Required Education, Experience, and Qualifications

• BA or BS in Computer Science, Management Information Systems, or related field, from an accredited college or university or equivalent experience
• Five (5) or more years of security engineering, design, and implementation experience
• License/Certification: None required, CISSP highly desired
• Advanced knowledge of the threat landscape and threat intelligence methodologies
• Demonstrated ability to make decisions on remediation and counter measures
• Thorough understanding of network defense technologies, TCP/IP networking, Active Directory, DHCP, DNS, network security monitoring tools, secure engineering principles and technical security testing
• Working knowledge of global threats to cyber security and understanding of the tools and tactics utilized by threat actors
• Experience with a scripting language (Perl, Python, or other) in an incident response environment
• Extensive Windows, Mac, Linux and Unix experience including deep knowledge of file system layout, log file analysis, timeline creation, web browser forensics and file carving
• Ability to deliver succinct and fact-based communications, both verbally and in writing
• Strong leadership skills with demonstrated ability to prioritize and execute in a methodical and disciplined manner
• Ability to use independent judgment to make sound, justifiable decisions and act to resolve problems
• Customer-focused mindset, with demonstrated skill in managing expectations, providing proactive status updates, and producing high-quality work product
• Knowledge of information security standards (e.g., ISO 17799/27002, etc.), rules and regulations related to information security and data confidentiality (e.g. HIPPA, PCI, DSS, etc.)
• Strong analytical and problem-solving skills are required. Excellent communication (oral, written, presentation), interpersonal and consultative skills will be needed in order to succeed
• Good communication skills and ability to present to diverse audiences of varying organizational levels
• Strong project management skills
• Ability to work in a collaborative, team environment
• Knowledge of local, state and federal regulatory requirements related to areas of functional responsibility
• Ability to work in a team or independently

Preferred Education, Experience, and Qualifications

N/A

Travel Requirements

• 0-5% of time will be spent traveling to job site(s)/office location.

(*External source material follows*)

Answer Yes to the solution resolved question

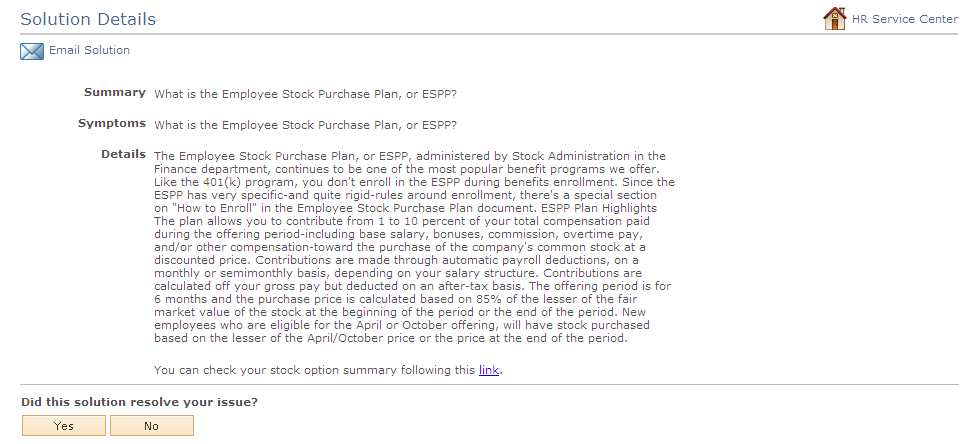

Physical/Work Environment Requirements

Physical Activities

Climbing stairs.
Remaining in a stationary position, often standing or sitting for prolonged periods
Repeating motions that may include the wrists, hands and/or fingers

Environmental Conditions

Quiet environment

Physical Demands

Light work that includes adjusting and/or moving objects up to 20 pounds

Bernhard is proud to be an Equal Opportunity Employer of Minorities, Women, Protected Veterans, and Individuals with Disabilities, and participates in the e-Verify program. All qualified applicants will receive consideration for employment without regard to race, creed, color, religion, sex, age, sexual orientation, gender identity, national origin, veteran status, disability, or any other classification protected by law.